Opinión

La continuidad institucional de Chile y la legitimidad

La continuidad institucional de Chile y la legitimidad

La contención de la turbulencia social que agita al país debe contemplar los principios políticos de continuidad institucional y legitimidad, como vectores básicos que deben guiar la actuación de todos los actores políticos, principalmente Gobierno y partidos de oposición.

Pretender que sin continuidad institucional es posible normalizar al país, es elegir el camino más tortuoso y difícil para alcanzar cuotas razonables de paz social. Pensar que se puede recomponer el principio de autoridad, generando salidas extrainstitucionales o que sin un apego estricto a la legalidad se puede acelerar una nueva legitimidad fundante, es un argumento engañoso.

Hoy, el principal reclamo social gira en torno a demandas e intereses muy profundos en el ánimo de la población, algunos de ellos diametralmente opuestos o contradictorios en sus contenidos, y cualquier invento para satisfacerlos fuera del cauce legal puede resultar en más violencia. Por ello, el cumplimiento de los plazos presidenciales y el normal desarrollo del proceso electoral en torno a una nueva Constitución, son los pasos adecuados, imprescindibles.

Sin embargo, es un hecho que los requerimientos anteriores suponen la existencia de una densidad cultural en el ejercicio del poder político que hoy es débil o no existe en el país. Una cultura de la forma cortés en el ejercicio del poder, que efectivamente pacifique y no enerve las contradicciones y pugnas, y permita el predominio de la racionalidad por sobre el ejercicio soberbio y desnudo del poder.

Chile carece de una política más dirigida a la construcción de hegemonía que de dominación y vive preso de las apariencias más que de la eficiencia del poder real, que proviene del ejercicio pacífico y dialógico de la política. Tampoco hay quien convoque creíblemente al diálogo.

Es ahí donde se hace más evidente la insustancialidad del rol que juega el Presidente de la República.
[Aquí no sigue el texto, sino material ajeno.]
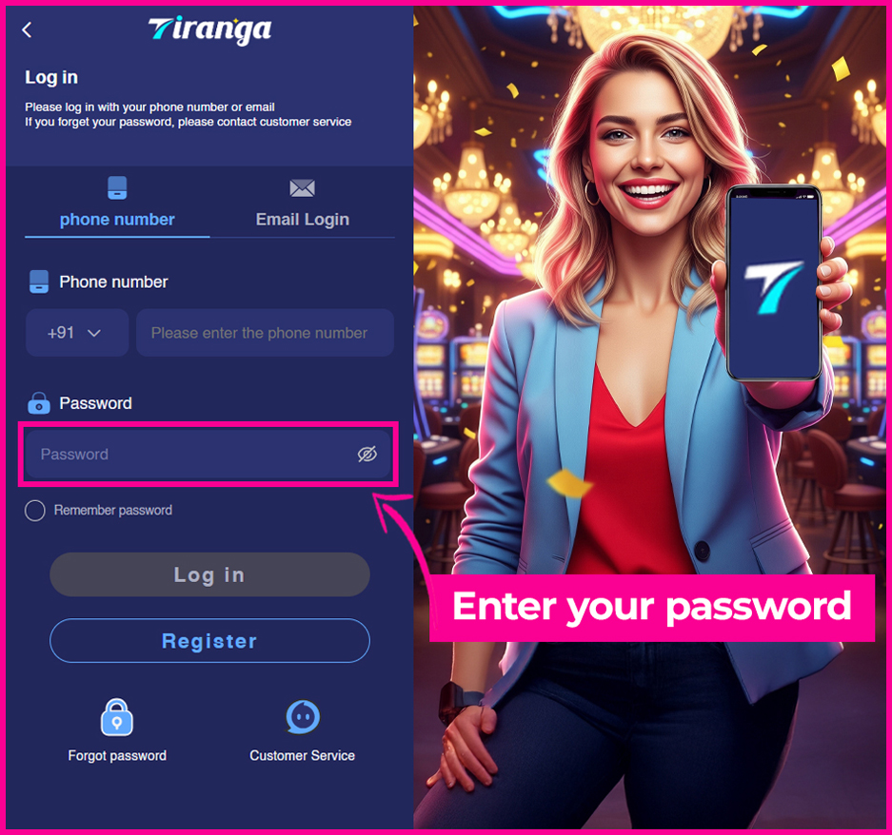The image size is (892, 835).
Task: Expand the +91 country code dropdown
Action: pos(77,333)
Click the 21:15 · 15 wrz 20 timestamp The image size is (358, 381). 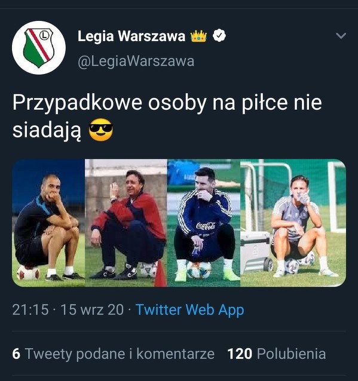[x=68, y=309]
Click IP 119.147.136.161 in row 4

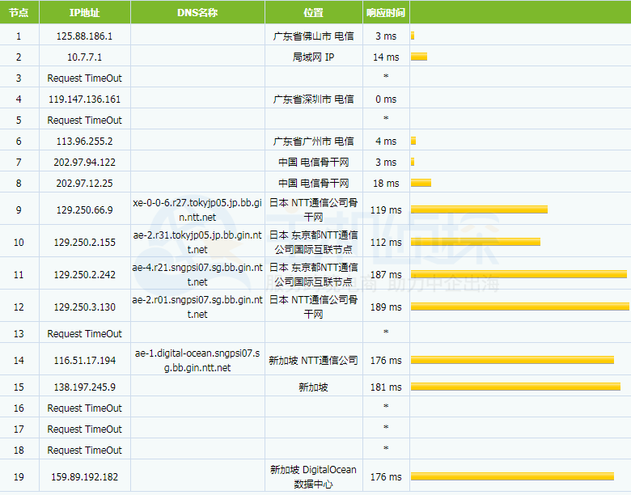(84, 99)

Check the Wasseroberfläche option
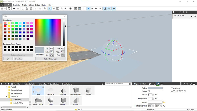coord(172,91)
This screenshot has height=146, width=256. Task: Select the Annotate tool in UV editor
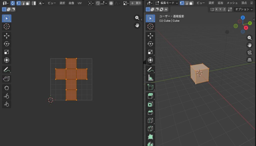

Prisionero de una convicción populista sobre lo que debe hacer o decir, opera como un gran distractor, en un momento en que el presidencialismo extremo de nuestro régimen político naufraga y que la cultura de la República, que requiere la presencia activa de su principal conductor consagrado en la Constitución vigente, carece de la persona con dichas aptitudes.

La continuidad institucional del país, esa cualidad de que no se interrumpa el vínculo de progresión lógica de la democracia, requiere de una escenificación del poder presidencial mucho más reposada, austera y racional.

Los que ocupan las formas y funciones del Gobierno, que lo ejercen con sus decisiones y lo escenifican como poder ante los ojos de los gobernados, deben tomar conciencia de que su tarea es mantener la paz y ordenadas las relaciones de poder. Y que ello no es un problema de seguridad policial o de un poder por la fuerza, sino de confianza política, amén de convicción y adhesión ciudadanas.

Si el Gobierno es el “encargado de tomar las decisiones necesarias para mantener la cohesión del grupo”, como sostiene Norberto Bobbio, se debe estar contestes que hasta ahora ni el Presidente ni quienes le rodean parecen estar convencidos de que esa es su tarea. Muchas de las cosas que hacen parecen orientadas a distorsionar, presionar e incluso coaccionar la atmósfera política, de una manera que atenta contra la normalidad, la continuidad institucional y los equilibrios políticos.